YOUR INSTRUCTIONS: An identical copy of all records below is to be written out.

DATA EXCERPTS:
■ ■ ■ ■ ■ ■ ■
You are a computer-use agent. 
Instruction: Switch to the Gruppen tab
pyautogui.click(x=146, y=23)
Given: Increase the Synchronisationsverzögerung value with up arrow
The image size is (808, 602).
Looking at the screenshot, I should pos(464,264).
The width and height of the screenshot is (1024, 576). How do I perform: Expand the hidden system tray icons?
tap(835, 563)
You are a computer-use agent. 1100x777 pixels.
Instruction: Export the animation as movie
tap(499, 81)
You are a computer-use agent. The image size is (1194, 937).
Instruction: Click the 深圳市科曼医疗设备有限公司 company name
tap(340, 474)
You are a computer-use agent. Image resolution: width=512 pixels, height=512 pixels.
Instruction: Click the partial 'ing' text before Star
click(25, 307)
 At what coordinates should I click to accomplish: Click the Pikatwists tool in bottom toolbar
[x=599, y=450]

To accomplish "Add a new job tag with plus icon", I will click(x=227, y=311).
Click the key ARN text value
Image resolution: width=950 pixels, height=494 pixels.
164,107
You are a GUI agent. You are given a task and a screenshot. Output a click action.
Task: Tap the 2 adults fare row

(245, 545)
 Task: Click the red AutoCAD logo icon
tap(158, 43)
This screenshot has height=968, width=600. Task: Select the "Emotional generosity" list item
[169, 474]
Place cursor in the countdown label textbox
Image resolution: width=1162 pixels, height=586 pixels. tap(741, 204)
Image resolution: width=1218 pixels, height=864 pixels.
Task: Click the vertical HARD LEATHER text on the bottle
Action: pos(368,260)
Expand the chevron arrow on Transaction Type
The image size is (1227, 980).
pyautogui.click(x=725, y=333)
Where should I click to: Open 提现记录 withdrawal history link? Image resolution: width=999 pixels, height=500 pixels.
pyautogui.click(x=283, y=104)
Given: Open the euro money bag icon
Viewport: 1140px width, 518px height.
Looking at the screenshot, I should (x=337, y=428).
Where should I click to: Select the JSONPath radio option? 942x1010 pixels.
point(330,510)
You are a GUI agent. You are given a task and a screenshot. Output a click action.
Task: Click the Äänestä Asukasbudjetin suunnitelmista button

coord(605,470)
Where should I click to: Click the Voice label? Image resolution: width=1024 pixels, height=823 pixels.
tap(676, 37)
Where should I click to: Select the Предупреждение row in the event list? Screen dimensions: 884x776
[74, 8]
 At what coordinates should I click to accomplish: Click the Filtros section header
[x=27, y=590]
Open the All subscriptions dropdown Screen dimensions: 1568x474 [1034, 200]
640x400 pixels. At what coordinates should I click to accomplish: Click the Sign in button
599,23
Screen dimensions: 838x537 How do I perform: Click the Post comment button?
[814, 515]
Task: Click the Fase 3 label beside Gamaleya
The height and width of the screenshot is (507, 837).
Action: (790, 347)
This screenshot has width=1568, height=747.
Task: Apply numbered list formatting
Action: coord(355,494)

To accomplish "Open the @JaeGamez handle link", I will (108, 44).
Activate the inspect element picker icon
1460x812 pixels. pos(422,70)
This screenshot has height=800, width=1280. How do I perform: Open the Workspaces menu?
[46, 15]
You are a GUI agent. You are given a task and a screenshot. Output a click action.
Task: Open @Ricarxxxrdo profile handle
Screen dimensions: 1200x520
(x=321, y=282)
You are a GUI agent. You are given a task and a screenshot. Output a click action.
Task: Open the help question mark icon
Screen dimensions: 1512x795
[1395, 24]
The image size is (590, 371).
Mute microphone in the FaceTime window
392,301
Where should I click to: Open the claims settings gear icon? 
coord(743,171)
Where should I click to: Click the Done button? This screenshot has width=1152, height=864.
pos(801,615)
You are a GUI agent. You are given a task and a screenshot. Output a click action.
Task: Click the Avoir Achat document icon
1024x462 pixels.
■ ■ ■ ■ ■ ■ ■
RESULT OF THIS EXERCISE:
You are a computer-use agent. 
Instruction: Switch to the Gruppen tab
pyautogui.click(x=146, y=23)
Given: Increase the Synchronisationsverzögerung value with up arrow
The image size is (808, 602).
Looking at the screenshot, I should pos(464,264).
The width and height of the screenshot is (1024, 576). How do I perform: Expand the hidden system tray icons?
tap(835, 563)
You are a computer-use agent. 1100x777 pixels.
Instruction: Export the animation as movie
tap(499, 81)
You are a computer-use agent. The image size is (1194, 937).
Instruction: Click the 深圳市科曼医疗设备有限公司 company name
tap(340, 474)
You are a computer-use agent. Image resolution: width=512 pixels, height=512 pixels.
Instruction: Click the partial 'ing' text before Star
click(25, 307)
 At what coordinates should I click to accomplish: Click the Pikatwists tool in bottom toolbar
[x=599, y=450]

To accomplish "Add a new job tag with plus icon", I will click(x=227, y=311).
Click the key ARN text value
Image resolution: width=950 pixels, height=494 pixels.
164,107
You are a GUI agent. You are given a task and a screenshot. Output a click action.
Task: Tap the 2 adults fare row

(245, 545)
 Task: Click the red AutoCAD logo icon
tap(158, 43)
This screenshot has height=968, width=600. Task: Select the "Emotional generosity" list item
[169, 474]
Place cursor in the countdown label textbox
Image resolution: width=1162 pixels, height=586 pixels. tap(741, 204)
Image resolution: width=1218 pixels, height=864 pixels.
Task: Click the vertical HARD LEATHER text on the bottle
Action: pos(368,260)
Expand the chevron arrow on Transaction Type
The image size is (1227, 980).
pyautogui.click(x=725, y=333)
Where should I click to: Open 提现记录 withdrawal history link? Image resolution: width=999 pixels, height=500 pixels.
pyautogui.click(x=283, y=104)
Given: Open the euro money bag icon
Viewport: 1140px width, 518px height.
Looking at the screenshot, I should (x=337, y=428).
Where should I click to: Select the JSONPath radio option? 942x1010 pixels.
point(330,510)
You are a GUI agent. You are given a task and a screenshot. Output a click action.
Task: Click the Äänestä Asukasbudjetin suunnitelmista button

coord(605,470)
Where should I click to: Click the Voice label? Image resolution: width=1024 pixels, height=823 pixels.
tap(676, 37)
Where should I click to: Select the Предупреждение row in the event list? Screen dimensions: 884x776
[74, 8]
 At what coordinates should I click to accomplish: Click the Filtros section header
[x=27, y=590]
Open the All subscriptions dropdown Screen dimensions: 1568x474 [1034, 200]
640x400 pixels. At what coordinates should I click to accomplish: Click the Sign in button
599,23
Screen dimensions: 838x537 How do I perform: Click the Post comment button?
[814, 515]
Task: Click the Fase 3 label beside Gamaleya
The height and width of the screenshot is (507, 837).
Action: (790, 347)
This screenshot has width=1568, height=747.
Task: Apply numbered list formatting
Action: coord(355,494)

To accomplish "Open the @JaeGamez handle link", I will (108, 44).
Activate the inspect element picker icon
1460x812 pixels. pos(422,70)
This screenshot has height=800, width=1280. How do I perform: Open the Workspaces menu?
[46, 15]
You are a GUI agent. You are given a task and a screenshot. Output a click action.
Task: Open @Ricarxxxrdo profile handle
Screen dimensions: 1200x520
(x=321, y=282)
You are a GUI agent. You are given a task and a screenshot. Output a click action.
Task: Open the help question mark icon
Screen dimensions: 1512x795
[1395, 24]
The image size is (590, 371).
Mute microphone in the FaceTime window
392,301
Where should I click to: Open the claims settings gear icon? 
coord(743,171)
Where should I click to: Click the Done button? This screenshot has width=1152, height=864.
pos(801,615)
You are a GUI agent. You are given a task and a screenshot. Output a click action.
Task: Click the Avoir Achat document icon
1024x462 pixels.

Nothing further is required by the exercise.